Employees are entitled to a reasonable period of time off to care for dependants provided they inform their employers as soon as reasonably practicable. Employers and employees will naturally interpret what is reasonable in any given situation differently, as suits their cause, so it is useful to have some guidance from the Employment Appeal Tribunal on what is reasonably practicable in this context.
In Ellis v Ratcliff Palfinger Ltd, the employee in question had recently received two warnings, including a final written warning for timekeeping issues. He was told clearly that further misconduct would result in dismissal. A couple of months after receiving this warning his partner went into labour and he attended hospital with her. He did not attend work that day or the following day. He did not contact his work until after he received a text message from a colleague asking him to do so. He called his work and left a message on their answerphone in the afternoon.
On his return, he was invited to a disciplinary meeting. He was dismissed for failing to make reasonable efforts to inform his employer that he would not be attending work in accordance with their absence procedures and bearing in mind his final written warning. Mr Ellis’ complaint to the Employment Tribunal was that he had been automatically unfairly dismissed for taking time off to care for a dependant.

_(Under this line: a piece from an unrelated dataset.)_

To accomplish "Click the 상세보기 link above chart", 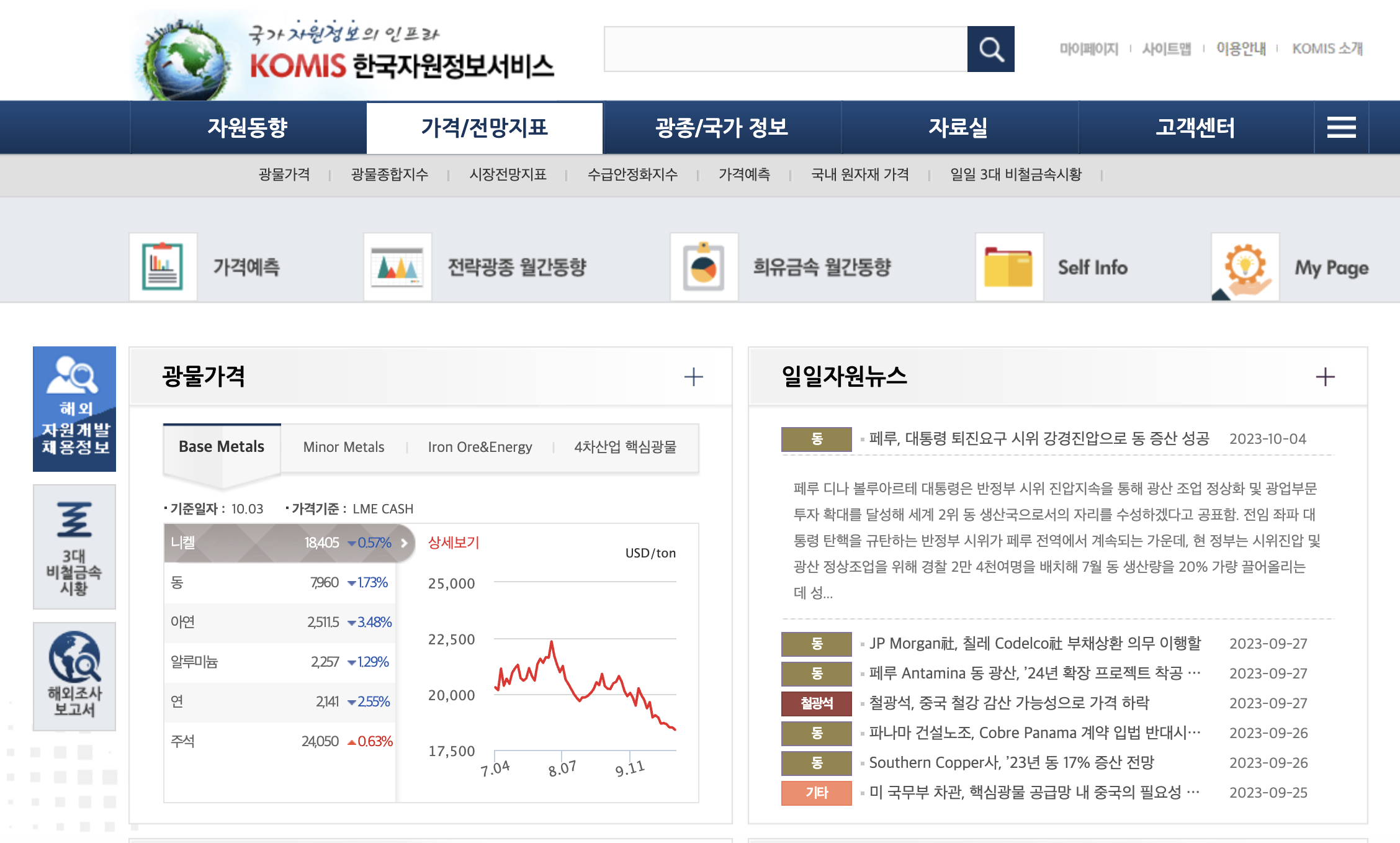I will (x=454, y=543).
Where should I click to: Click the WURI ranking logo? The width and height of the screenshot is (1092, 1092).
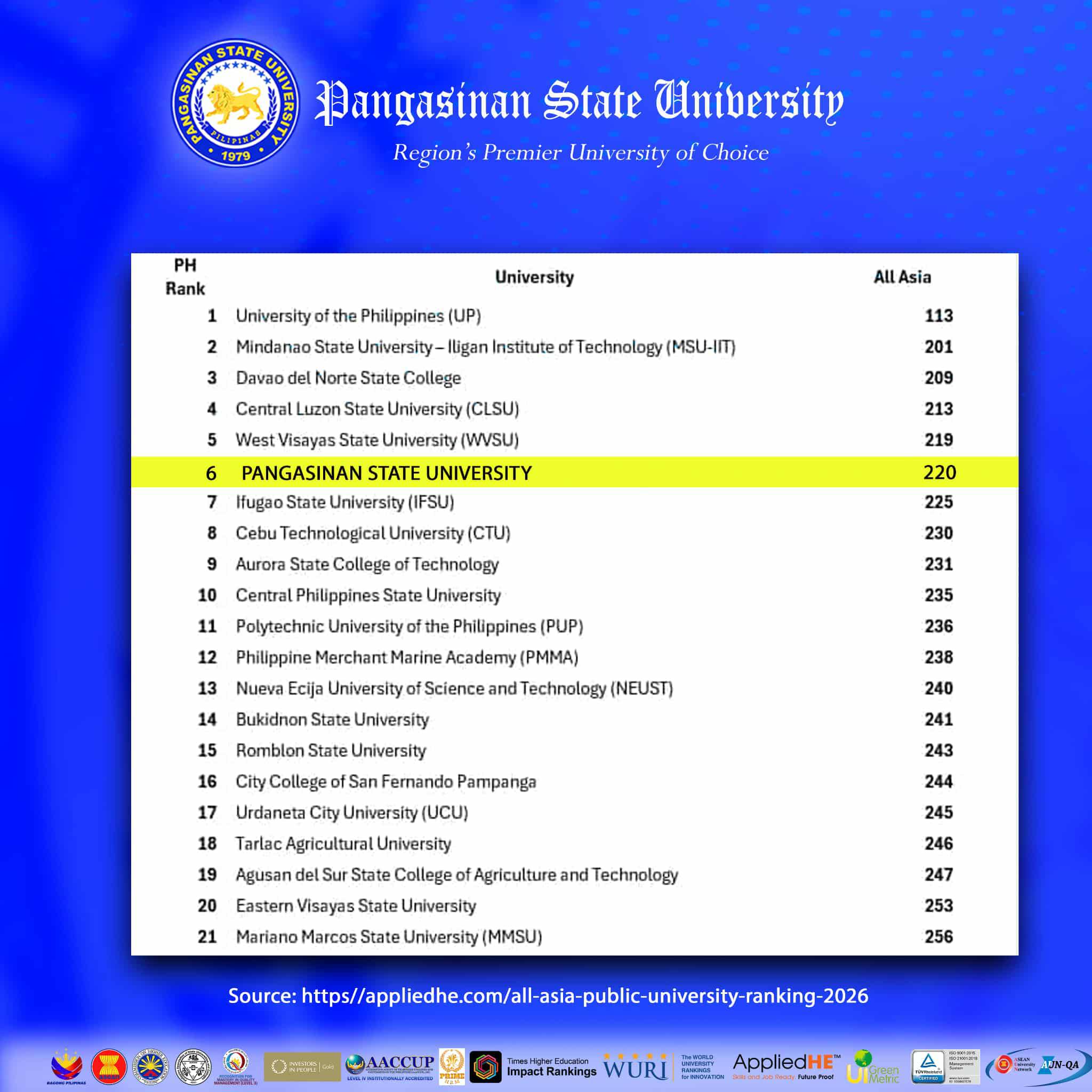[x=635, y=1067]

The Employment Appeal Tribunal rejected his complaint. It was unimpressed at the excuse he gave for not contacting his employer (which was that his mobile telephone had run out of battery). It held that he had not contacted his employer 'as soon as reasonably practicable' to tell them that he would be absent. Therefore he could not claim to have been automatically unfairly dismissed. It was satisfied that he was properly dismissed for misconduct.
It is reassuring for employers to know that, whatever domestic crisis an employee is dealing with, the obligation to contact the employer will be rigorously enforced – so long as that’s reasonable!